Things drop off from there. Selko has more or less frozen you out of the negotiations, only giving quick messages to the Blues, which you suppose is fair. You didn't exactly tell her everything either.
Days pass. You'd like to go out and see the city but with the situation so febrile and whoever Dandelion's bomb-planting contact was still at large, you're persuaded to stay in the sub to begin with. You end up spending a lot of time watching the feeds, and eventually, as things get more friendly, walking around in disguise with Mirareki.
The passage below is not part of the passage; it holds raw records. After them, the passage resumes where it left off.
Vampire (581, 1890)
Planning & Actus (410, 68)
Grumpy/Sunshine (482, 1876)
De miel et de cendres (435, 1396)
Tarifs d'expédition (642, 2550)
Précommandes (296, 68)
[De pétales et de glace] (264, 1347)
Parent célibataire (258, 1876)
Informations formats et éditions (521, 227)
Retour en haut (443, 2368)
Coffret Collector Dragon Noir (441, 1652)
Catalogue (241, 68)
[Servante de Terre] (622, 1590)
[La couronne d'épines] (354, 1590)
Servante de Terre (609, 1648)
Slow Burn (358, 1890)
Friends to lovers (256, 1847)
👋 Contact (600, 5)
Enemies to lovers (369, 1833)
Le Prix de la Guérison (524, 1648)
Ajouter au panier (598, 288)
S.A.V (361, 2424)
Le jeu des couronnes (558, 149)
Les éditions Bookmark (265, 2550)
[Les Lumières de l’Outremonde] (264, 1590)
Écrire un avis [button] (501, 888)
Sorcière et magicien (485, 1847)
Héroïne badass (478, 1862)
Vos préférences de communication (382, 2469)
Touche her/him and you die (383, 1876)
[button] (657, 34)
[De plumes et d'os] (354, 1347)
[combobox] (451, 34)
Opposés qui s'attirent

On the streets you see the Blues position seems to be strengthening. They're more openly in public, and several unaligned or Purple-dominated cliques are reported - or seen - to have disassembled and reassembled members into Blue configurations. The colourless make several attempts to sweep for your smuggling routes but by the time you have to seriously scale back, the Echo Chamber fabricators have already accomplished deploying a critical mass of manufacturing for the Blues, and some cockier Blue groups are even demonstrating the benefits of Gardenian technology.
After ten days, out with Mirareki, you see the first big armed demonstration. Maybe that's anthropomorphising, but that's what it seems like. It's not quite the way humans do it. The Blues come down the streets in little knots rather than a great mass. First they're almost unnoticed but eventually the Nereidi drawback to watch as the groups pass, and continue to pass.
And continue.
And continue.
It lasts for long minutes, one group passing after another in a continuous stream. Your translators, even with the benefits of experience, struggle to frame what's said in human terms, but you don't need words to interpret the sight of bystanders dismembering themselves - or being dismembered - and joining the packs.
One group stops before you.
You blink. By this point you're starting to recognize Nereidi configurations. You see there, in the crowd, Second Level. You risk dropping your veil and reaching out but you realise then you were wrong. You had just put together familiar-seeming angles of a few different people you've never seen before.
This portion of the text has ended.